WORK REQUEST: The lines wanted are those from the one containing "You are a GUI" to the last line of the entries below; output them exactly, leaving out pictures.

--

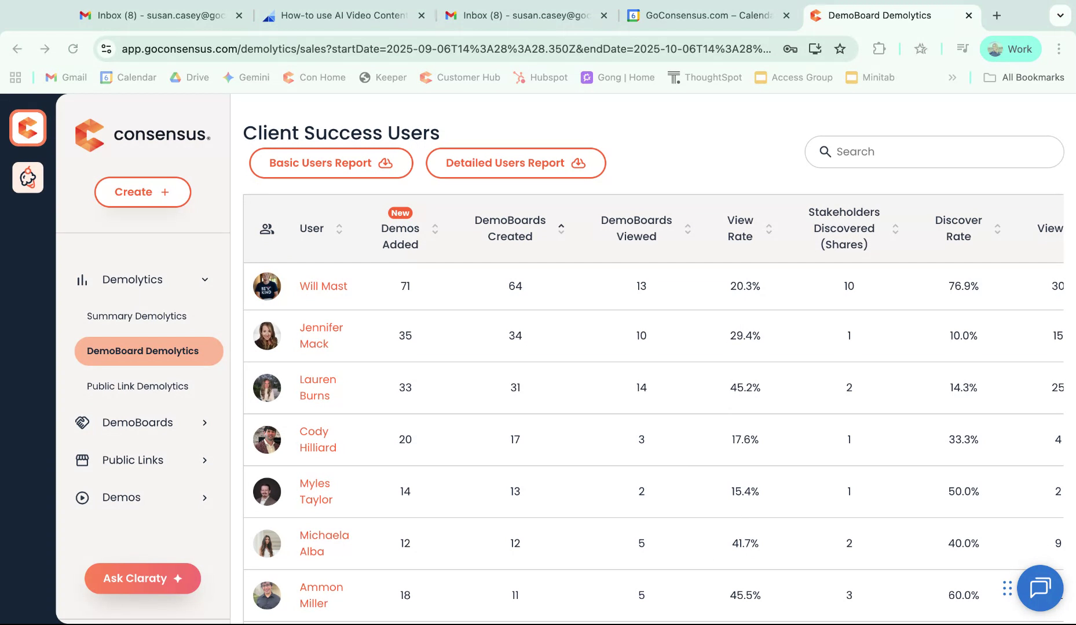Collapse the Demolytics sidebar section
1076x625 pixels.
204,280
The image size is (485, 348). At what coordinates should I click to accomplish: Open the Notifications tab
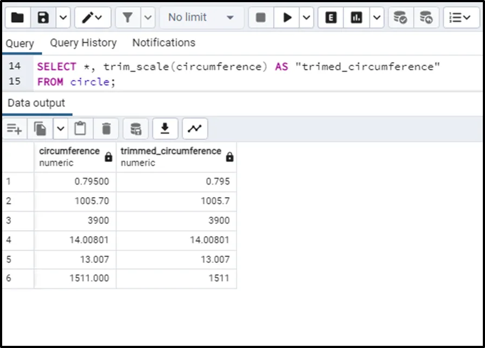tap(163, 43)
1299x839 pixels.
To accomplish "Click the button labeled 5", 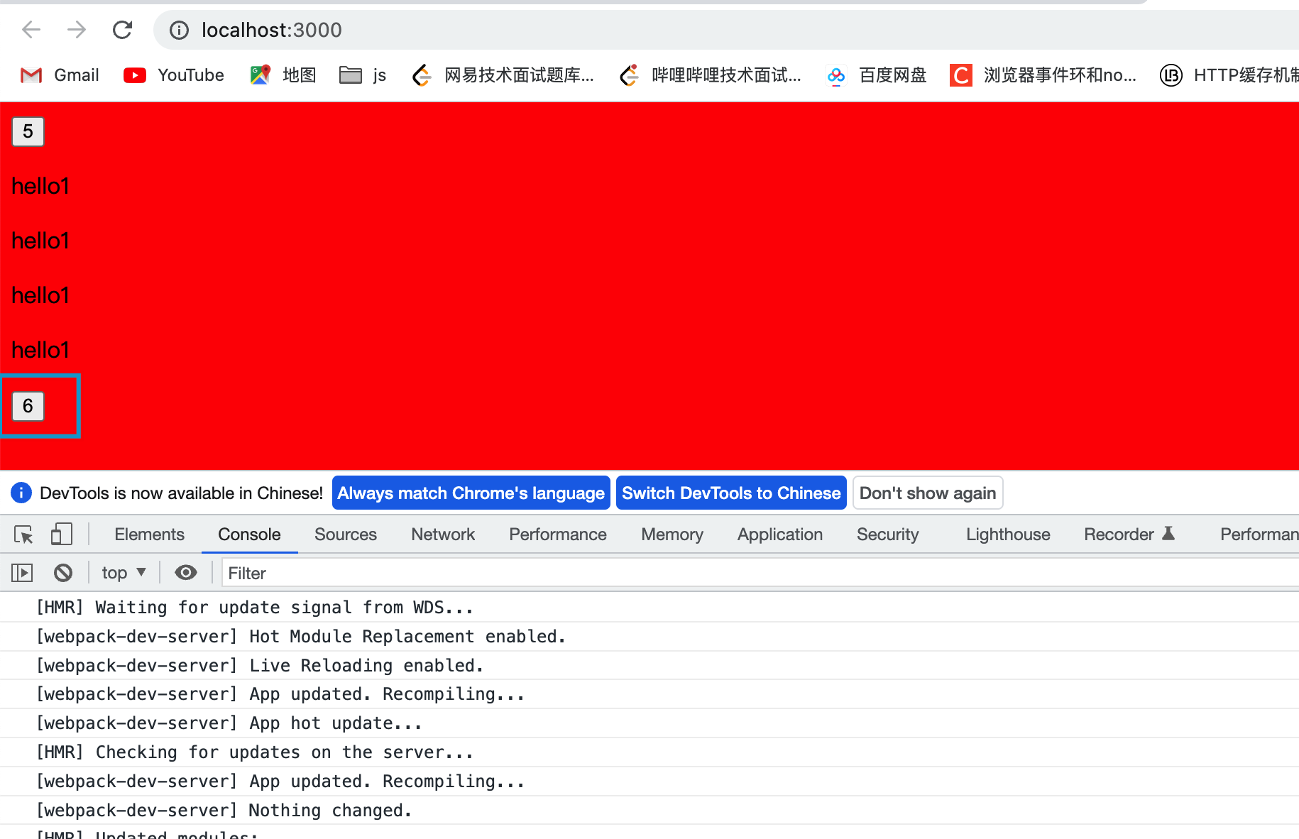I will pos(28,131).
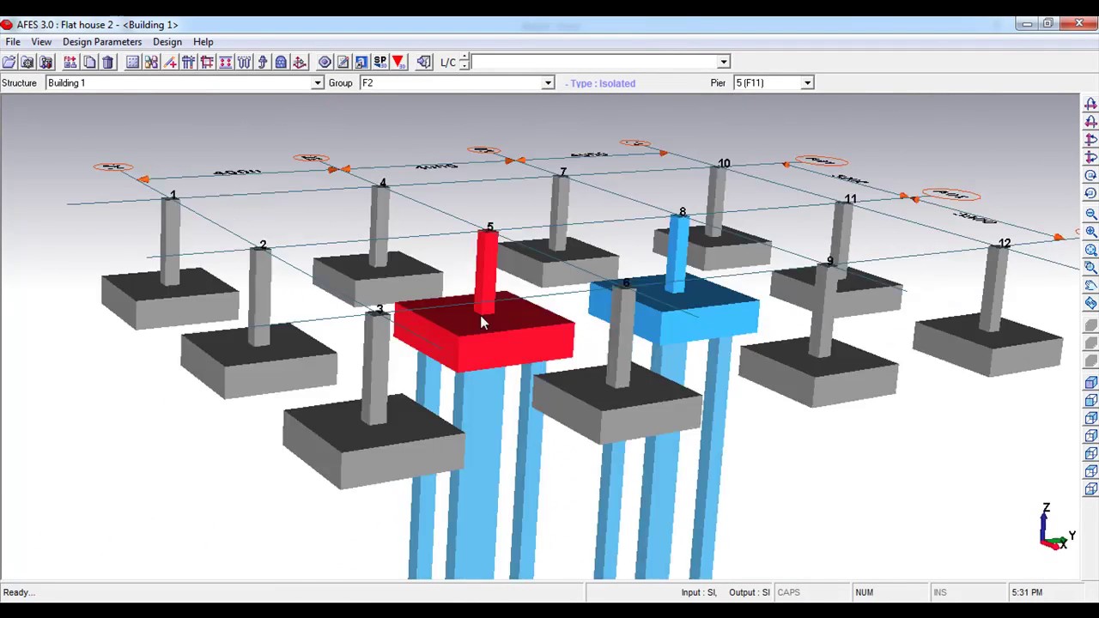Click the anchor-shaped toolbar icon
This screenshot has height=618, width=1099.
(300, 62)
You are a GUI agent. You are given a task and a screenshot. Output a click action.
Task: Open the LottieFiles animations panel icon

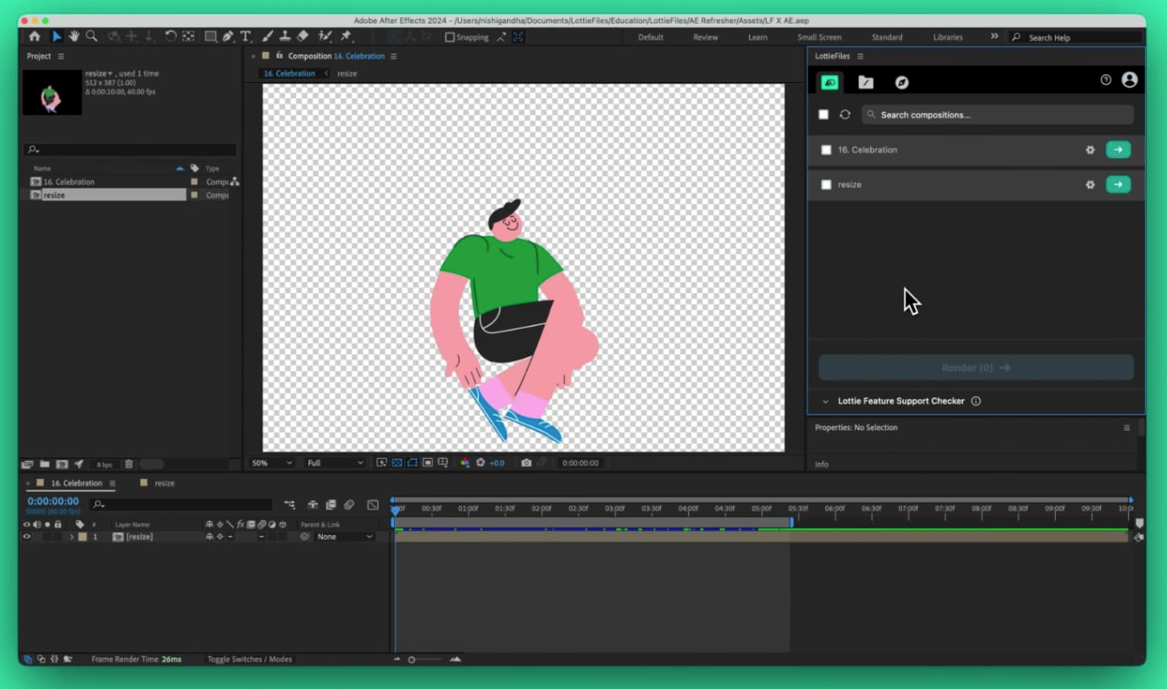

--

FINAL ANSWER:
You are a GUI agent. You are given a task and a screenshot. Output a click action.
Task: Open the LottieFiles animations panel icon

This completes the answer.